Higher TC or LDL-C levels are well-known risk factors for cardiovascular disease and mortality,⁴¹ but the effect was lessened in older people, especially after adjustment for potential confounding factors.^42,43 In particular, low TC levels eventually increased overall mortality in the oldest old.⁴⁴ In this study, the LDL-C level was not associated with frailty after adjustment for age whereas higher TC levels were associated with a lower likelihood for frailty. Though TC levels lower than 160 mg/dL have been considered a marker of malnutrition, the effect was only lessened slightly after adjustment for MNA score. The results also echoed the debate of statin use in the older people, whereas current evidence did not support routine use of statins for those who were over 75 without clinical atherosclerotic cardiovascular disease.¹⁹ It is possible that frailty and functional status played a mediator role between low TC levels and higher overall mortality in older people.⁴⁵

Among the cardiometabolic factors evaluated in this study, HOMA-IR was significantly associated with pre-frailty and frailty, suggesting the close relationship of insulin resistance in the pathophysiology of frailty, and was compatible with the previous report.⁴⁶ We further demonstrated the effect was only slightly attenuated after adjustment for skeletal muscle mass, although low muscle mass and myokines have been regarded to be associated with impaired insulin sensitivity.^47,48 It has been proposed that the correlation between insulin resistance and frailty was only seen in centrally obese participants⁴⁹ and hyperglycemia increased risk of dementia in non-DM and DM patients.⁵⁰ However, the association of insulin resistance and frailty status in this study remained unchanged after adjustment for abdominal circumference and MMSE. Therefore, results of this study suggested that HOMA-IR was associated with frailty independent of body composition and cognitive function.
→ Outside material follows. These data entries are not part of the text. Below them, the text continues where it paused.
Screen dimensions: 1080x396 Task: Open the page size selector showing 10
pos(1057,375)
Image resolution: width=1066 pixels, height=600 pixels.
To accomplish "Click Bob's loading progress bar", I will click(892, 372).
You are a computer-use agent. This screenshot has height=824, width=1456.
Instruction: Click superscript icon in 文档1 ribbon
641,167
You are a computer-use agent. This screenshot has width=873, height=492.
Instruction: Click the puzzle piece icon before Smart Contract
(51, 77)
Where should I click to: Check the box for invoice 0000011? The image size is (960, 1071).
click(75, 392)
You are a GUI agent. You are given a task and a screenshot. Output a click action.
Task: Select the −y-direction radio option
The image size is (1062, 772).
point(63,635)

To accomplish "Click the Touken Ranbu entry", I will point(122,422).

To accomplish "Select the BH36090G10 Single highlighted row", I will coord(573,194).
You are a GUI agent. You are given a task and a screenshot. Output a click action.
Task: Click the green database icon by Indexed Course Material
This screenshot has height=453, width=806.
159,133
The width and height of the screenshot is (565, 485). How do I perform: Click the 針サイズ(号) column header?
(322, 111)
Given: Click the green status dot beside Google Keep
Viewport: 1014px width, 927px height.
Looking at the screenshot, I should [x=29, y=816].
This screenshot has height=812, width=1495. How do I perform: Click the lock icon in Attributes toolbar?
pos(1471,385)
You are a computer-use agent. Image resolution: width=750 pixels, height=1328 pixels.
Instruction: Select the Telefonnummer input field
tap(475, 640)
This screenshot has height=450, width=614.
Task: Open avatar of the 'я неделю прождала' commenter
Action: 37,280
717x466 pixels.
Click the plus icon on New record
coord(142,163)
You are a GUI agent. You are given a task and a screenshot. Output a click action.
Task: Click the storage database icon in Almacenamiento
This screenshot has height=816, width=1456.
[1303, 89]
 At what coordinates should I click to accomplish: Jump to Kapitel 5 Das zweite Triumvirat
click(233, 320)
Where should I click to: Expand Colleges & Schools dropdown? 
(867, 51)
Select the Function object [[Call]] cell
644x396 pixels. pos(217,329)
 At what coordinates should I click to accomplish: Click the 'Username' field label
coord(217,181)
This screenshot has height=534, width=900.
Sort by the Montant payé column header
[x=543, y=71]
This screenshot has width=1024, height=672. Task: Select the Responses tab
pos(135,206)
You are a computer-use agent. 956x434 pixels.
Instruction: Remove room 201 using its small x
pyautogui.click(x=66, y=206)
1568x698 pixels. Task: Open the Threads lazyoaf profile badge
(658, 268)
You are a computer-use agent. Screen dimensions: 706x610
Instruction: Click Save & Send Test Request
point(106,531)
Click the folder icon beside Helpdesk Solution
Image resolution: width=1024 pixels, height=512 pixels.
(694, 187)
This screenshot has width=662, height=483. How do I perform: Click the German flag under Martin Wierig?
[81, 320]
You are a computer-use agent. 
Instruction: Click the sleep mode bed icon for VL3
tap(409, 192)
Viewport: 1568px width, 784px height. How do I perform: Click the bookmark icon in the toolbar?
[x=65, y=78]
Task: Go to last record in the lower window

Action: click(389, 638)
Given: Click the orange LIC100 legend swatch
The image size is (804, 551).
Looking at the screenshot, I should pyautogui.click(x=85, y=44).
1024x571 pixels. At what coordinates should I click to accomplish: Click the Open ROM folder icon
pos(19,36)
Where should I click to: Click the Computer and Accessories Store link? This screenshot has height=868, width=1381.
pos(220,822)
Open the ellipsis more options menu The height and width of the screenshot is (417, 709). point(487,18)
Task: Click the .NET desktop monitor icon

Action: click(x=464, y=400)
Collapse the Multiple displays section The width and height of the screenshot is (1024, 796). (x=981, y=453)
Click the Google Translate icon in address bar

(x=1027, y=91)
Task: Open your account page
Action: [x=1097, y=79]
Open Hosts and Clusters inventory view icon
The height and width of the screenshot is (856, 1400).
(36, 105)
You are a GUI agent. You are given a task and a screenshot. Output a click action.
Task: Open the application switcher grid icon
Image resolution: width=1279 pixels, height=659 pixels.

Inflammatory markers have been reported to be closely associated with cardiovascular aging⁵¹ and frailty.^52
–54 The association between higher hsCRP and frailty in this study was even stronger after adjusting for cognitive status, nutrition, depressive symptoms, and multi-morbidities. However, homocysteine, a postulated risk factor for cardiovascular disease,⁵⁵ was not correlated with frailty. Notably, high hsCRP was significantly associated with frailty but not pre-frailty, which implied the inflammation was more significantly increased from pre-frailty to frailty comparing to robust to pre-frailty. The relationship between insulin resistance, inflammation, and abdominal obesity with frailty were still significant after adjustment for other cardiometabolic markers, implying that the relationship between these factors and frailty were independent of each other rather than a single biological phenomenon.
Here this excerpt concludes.